NDIF: AN OPEN TOOL ECOSYSTEM FOR PROBING REPRESENTATIONS AND CIRCUITS IN DEEP LEARNING MODELS

Despite advances in high-density electrophysiology and single-cell neuroimaging, recording and modulating full-brain activity at a fine-grained level remains unfeasible. Artificial neural networks (ANNs), such as LLMs, can serve as in silico alternatives for measuring cognitive-like behaviors using neuro-inspired methods, including activation recording, targeted perturbations, and representational analysis. However, most ANN studies focus on small models due to computational constraints, leaving the inner workings of capable frontier systems largely unexplored. The National Deep Inference Fabric (NDIF) bridges this gap by providing open tools and infrastructure for mechanistic analyses of large-scale open-source ANNs.

The NDIF ecosystem comprises three core tools. NNsight is a low-level package for recording and intervening on internal model activations, enabling causal experiments analogous to lesion studies and optogenetic manipulations. NNterp standardizes interpretability techniques across model architectures for reproducible analyses at scale. Finally, Workbench is our interpretability research platform for rapid exploration of model behaviors and AI pedagogy.

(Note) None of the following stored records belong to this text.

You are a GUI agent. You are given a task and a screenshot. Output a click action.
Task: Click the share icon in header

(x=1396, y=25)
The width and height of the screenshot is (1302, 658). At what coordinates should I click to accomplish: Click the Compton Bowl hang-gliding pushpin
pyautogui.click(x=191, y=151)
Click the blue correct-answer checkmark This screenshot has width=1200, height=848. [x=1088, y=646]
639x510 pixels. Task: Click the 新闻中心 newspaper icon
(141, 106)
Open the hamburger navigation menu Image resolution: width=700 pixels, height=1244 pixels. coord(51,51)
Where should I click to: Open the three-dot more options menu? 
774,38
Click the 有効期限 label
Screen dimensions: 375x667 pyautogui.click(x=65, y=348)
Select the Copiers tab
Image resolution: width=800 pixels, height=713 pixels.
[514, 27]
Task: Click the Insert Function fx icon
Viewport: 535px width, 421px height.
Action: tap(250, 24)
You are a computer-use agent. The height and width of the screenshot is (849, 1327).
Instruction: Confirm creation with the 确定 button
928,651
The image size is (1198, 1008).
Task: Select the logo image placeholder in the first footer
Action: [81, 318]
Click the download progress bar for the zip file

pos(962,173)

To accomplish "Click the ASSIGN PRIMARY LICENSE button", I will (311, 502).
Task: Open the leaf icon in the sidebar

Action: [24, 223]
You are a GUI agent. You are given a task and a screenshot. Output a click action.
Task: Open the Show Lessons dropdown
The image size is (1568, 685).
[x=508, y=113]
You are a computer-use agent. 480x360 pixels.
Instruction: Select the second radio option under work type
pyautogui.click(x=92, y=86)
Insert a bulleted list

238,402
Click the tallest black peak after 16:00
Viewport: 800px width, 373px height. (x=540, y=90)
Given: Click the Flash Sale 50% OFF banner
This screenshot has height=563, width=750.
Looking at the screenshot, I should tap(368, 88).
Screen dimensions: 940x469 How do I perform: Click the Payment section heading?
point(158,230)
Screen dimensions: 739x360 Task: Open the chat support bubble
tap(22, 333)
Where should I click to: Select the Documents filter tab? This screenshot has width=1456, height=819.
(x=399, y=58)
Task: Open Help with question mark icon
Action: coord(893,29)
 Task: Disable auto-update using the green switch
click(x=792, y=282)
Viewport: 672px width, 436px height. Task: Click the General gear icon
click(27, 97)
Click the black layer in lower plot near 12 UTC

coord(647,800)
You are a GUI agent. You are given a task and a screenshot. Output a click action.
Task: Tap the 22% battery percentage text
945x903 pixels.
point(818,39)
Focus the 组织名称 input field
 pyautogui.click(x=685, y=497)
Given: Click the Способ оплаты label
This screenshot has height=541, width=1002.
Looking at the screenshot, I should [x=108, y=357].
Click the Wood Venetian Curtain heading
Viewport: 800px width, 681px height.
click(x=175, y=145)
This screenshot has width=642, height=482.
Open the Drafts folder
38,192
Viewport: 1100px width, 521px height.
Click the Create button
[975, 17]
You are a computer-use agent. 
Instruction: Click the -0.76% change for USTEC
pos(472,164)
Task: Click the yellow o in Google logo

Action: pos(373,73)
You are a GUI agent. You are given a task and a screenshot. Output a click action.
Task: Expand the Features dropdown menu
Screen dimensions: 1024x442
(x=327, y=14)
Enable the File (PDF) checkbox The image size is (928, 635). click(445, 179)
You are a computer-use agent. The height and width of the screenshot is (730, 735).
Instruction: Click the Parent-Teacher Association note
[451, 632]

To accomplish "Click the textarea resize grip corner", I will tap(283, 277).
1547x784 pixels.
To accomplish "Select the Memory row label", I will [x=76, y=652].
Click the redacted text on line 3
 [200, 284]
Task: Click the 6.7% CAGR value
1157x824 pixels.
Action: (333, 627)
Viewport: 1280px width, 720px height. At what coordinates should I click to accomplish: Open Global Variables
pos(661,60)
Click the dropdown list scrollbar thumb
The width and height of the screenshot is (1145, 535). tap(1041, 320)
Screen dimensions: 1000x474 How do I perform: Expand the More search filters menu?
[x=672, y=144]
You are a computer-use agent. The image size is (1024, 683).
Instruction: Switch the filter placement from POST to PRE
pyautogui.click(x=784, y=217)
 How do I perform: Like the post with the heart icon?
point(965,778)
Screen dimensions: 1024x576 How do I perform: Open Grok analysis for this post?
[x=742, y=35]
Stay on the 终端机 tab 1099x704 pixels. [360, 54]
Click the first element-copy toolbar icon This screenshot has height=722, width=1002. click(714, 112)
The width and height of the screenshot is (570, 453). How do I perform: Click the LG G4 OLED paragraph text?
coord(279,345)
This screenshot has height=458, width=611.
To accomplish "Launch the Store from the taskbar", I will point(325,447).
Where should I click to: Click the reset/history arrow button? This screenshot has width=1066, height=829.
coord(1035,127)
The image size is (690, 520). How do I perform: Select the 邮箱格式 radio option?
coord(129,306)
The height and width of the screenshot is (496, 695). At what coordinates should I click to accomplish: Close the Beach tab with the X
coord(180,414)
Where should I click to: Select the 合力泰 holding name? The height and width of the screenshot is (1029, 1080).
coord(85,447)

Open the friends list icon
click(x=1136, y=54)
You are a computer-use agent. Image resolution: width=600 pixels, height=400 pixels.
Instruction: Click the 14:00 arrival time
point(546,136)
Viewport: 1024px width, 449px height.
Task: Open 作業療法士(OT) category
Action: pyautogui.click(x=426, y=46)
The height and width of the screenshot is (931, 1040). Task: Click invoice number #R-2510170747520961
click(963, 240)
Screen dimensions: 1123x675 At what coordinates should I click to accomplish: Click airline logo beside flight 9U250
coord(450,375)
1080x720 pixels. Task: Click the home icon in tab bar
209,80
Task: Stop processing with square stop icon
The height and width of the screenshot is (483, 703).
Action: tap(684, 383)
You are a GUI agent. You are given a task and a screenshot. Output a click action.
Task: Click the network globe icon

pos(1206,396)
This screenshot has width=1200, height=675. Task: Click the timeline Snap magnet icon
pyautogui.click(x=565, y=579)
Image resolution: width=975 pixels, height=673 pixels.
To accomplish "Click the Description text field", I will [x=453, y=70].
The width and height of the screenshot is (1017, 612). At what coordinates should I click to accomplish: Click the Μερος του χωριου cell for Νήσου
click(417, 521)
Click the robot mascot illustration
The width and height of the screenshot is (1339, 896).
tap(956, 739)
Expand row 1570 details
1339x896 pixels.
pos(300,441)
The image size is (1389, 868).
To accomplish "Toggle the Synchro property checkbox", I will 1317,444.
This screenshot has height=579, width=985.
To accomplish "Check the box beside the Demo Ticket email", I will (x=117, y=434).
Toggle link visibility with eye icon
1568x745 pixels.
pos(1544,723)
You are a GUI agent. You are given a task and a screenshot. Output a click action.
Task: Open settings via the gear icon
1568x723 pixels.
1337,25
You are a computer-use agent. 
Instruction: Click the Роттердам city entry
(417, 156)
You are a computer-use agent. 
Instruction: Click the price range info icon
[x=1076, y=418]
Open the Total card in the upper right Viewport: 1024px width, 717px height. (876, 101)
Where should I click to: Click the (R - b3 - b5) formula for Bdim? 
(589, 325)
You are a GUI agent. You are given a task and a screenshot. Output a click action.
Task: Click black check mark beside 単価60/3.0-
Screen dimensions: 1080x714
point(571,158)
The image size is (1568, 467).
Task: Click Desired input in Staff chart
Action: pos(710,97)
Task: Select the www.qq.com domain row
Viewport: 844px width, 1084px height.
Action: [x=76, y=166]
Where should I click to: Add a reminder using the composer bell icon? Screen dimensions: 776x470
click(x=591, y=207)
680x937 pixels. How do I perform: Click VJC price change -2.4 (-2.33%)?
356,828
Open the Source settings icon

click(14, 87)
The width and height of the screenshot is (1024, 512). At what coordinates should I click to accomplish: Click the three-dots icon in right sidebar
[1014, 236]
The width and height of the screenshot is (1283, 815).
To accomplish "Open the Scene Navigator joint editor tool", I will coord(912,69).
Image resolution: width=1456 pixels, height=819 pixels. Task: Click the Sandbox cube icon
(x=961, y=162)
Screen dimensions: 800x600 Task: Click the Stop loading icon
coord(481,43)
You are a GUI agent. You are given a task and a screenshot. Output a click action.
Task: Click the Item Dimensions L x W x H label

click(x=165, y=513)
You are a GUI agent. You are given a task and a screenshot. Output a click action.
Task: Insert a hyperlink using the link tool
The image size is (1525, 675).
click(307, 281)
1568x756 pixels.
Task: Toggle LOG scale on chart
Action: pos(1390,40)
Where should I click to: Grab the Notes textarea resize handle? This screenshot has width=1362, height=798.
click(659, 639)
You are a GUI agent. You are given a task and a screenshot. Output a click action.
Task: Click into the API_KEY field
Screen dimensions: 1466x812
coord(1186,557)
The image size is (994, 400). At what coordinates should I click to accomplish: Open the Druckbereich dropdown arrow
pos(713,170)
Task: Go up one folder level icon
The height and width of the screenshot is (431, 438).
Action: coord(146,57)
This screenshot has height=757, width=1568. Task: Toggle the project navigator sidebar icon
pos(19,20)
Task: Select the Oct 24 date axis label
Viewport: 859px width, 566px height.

We conduct a systematic survey of 184 recent interpretability studies, finding a 40% performance gap on the Massive Multitask Language Understanding (MMLU) benchmark between commonly analyzed models and frontier systems. NDIF addresses this limitation by allowing researchers to access and conduct experiments directly on multi-billion-parameter models available on remote high-performance computing resources, enabling large-scale analyses without dedicated computational infrastructure.

Research using NDIF has already yielded insights into neuro-related questions such as multilingual concept encoding, Theory of Mind capabilities, and sentence-processing mechanisms in LLMs. We invite collaborations from the computational neuroscience community to explore parallels between artificial and biological neural computation.